Melansir Harian Kompas, kurs mata uang asing, khususnya di Asia, sebenarnya memang megalami pelemahan sepanjang 2023. Ini menjadi fenomena yang aneh sebab sentra pertumbuhan global dengan ekspor yang meningkat berada di kawasan Asia. Keuangan AS sendiri sebenarnya tengah goyah, mengingat plafon utangnya yang sudah masuk level membahayakan.
Terdapat sejumlah faktor pendorong melemahnya nilai tukar mata uang Asia terhadap dolar. Satu di antaranya kabar pelemahan pertumbuhan ekonomi di Tiongkok.
"Bank Sentral China malah menurunkan suku bunga inti di tengah tren kenaikan suku bunga oleh The Fed. Situasi ini turut menyeret mata uang kawasan dengan pola pelemahan serupa," tulis Simon P. Saragih dalam laporan Harian Kompas, Dollar AS Tetap Jadi ”Raja” bagi Mata Uang Asia, Jumat (13/10/2023).
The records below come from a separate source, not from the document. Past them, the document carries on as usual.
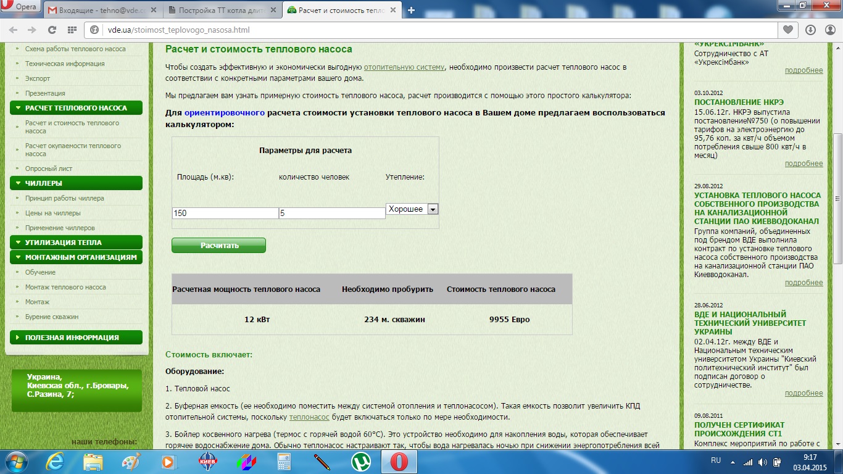Click the Площадь input field containing 150
The width and height of the screenshot is (843, 474).
pyautogui.click(x=225, y=213)
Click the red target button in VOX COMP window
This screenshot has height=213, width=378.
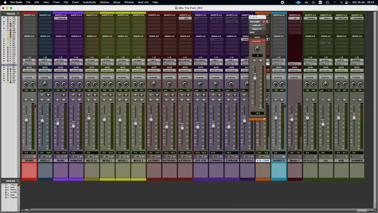(264, 22)
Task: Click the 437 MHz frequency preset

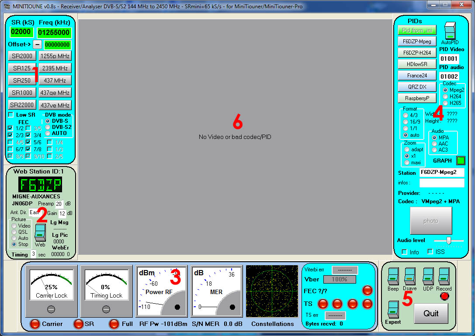Action: pos(55,80)
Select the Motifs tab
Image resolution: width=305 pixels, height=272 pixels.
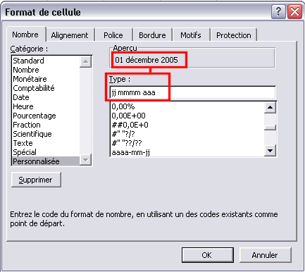(191, 35)
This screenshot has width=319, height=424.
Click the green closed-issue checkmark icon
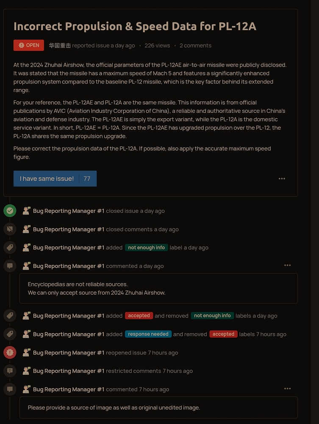pyautogui.click(x=10, y=210)
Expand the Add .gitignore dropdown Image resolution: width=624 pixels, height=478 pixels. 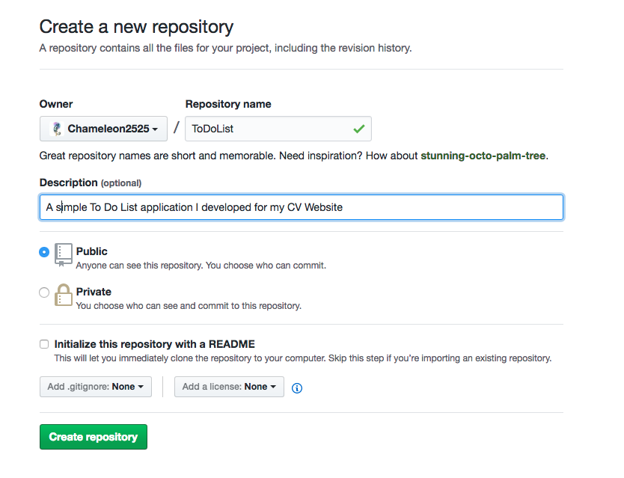pyautogui.click(x=95, y=387)
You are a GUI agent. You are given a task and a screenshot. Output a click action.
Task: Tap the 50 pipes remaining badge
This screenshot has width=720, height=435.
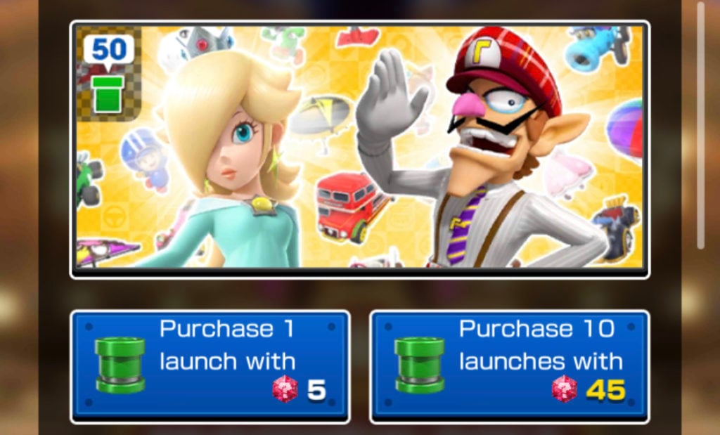pos(109,50)
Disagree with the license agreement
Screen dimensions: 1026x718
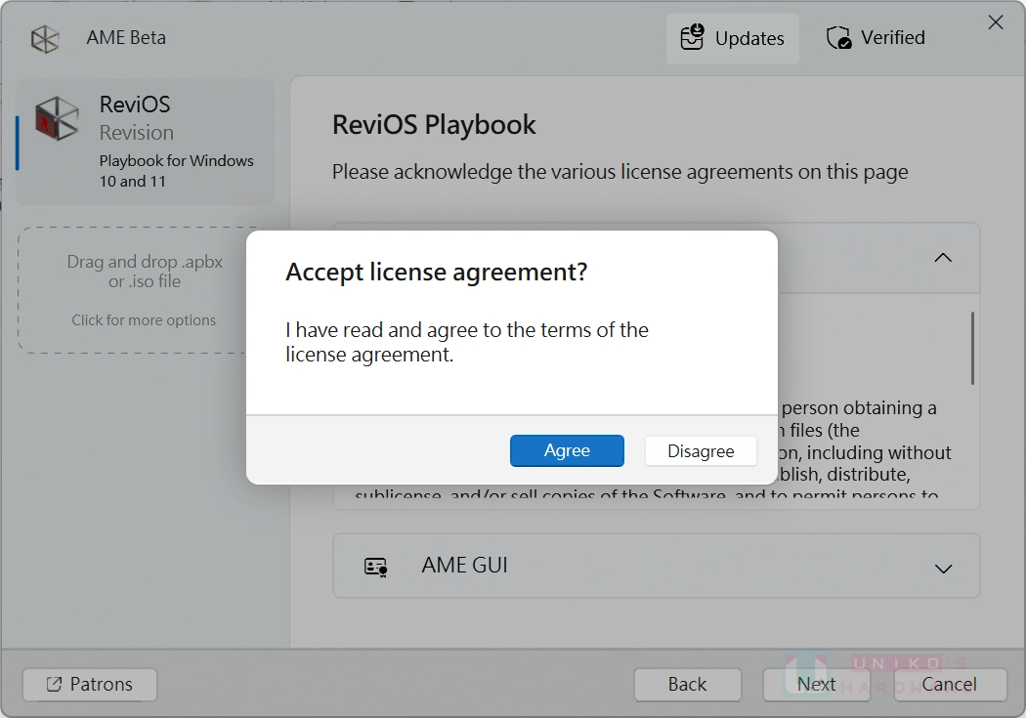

Faktor geopolitik juga berperan dalam pelemahan mata uang. Tersendatnya pasokan membuat kiriman barang berkurang, sedangkan uang beredar bertambah. Kondisi ini mendorong inflasi, menurut ekonom Joseph Stiglitz.
Beberapa konflik seperti invasi Rusia ke Ukraina, rentetan sanksi ekonomi oleh AS kepada Tiongkok, dan strategi perang ekonomi lainnya turut menyebabkan tersendatnya pasokan pangan, migas, dan barang-barang global.
"Ini mendorong inflasi yang membuat AS terpaksa menaikkan suku bunga untuk menekan inflasi," kata penulis.
(Baca juga: Rupiah Masuk Daftar 10 Mata Uang Terlemah di Dunia)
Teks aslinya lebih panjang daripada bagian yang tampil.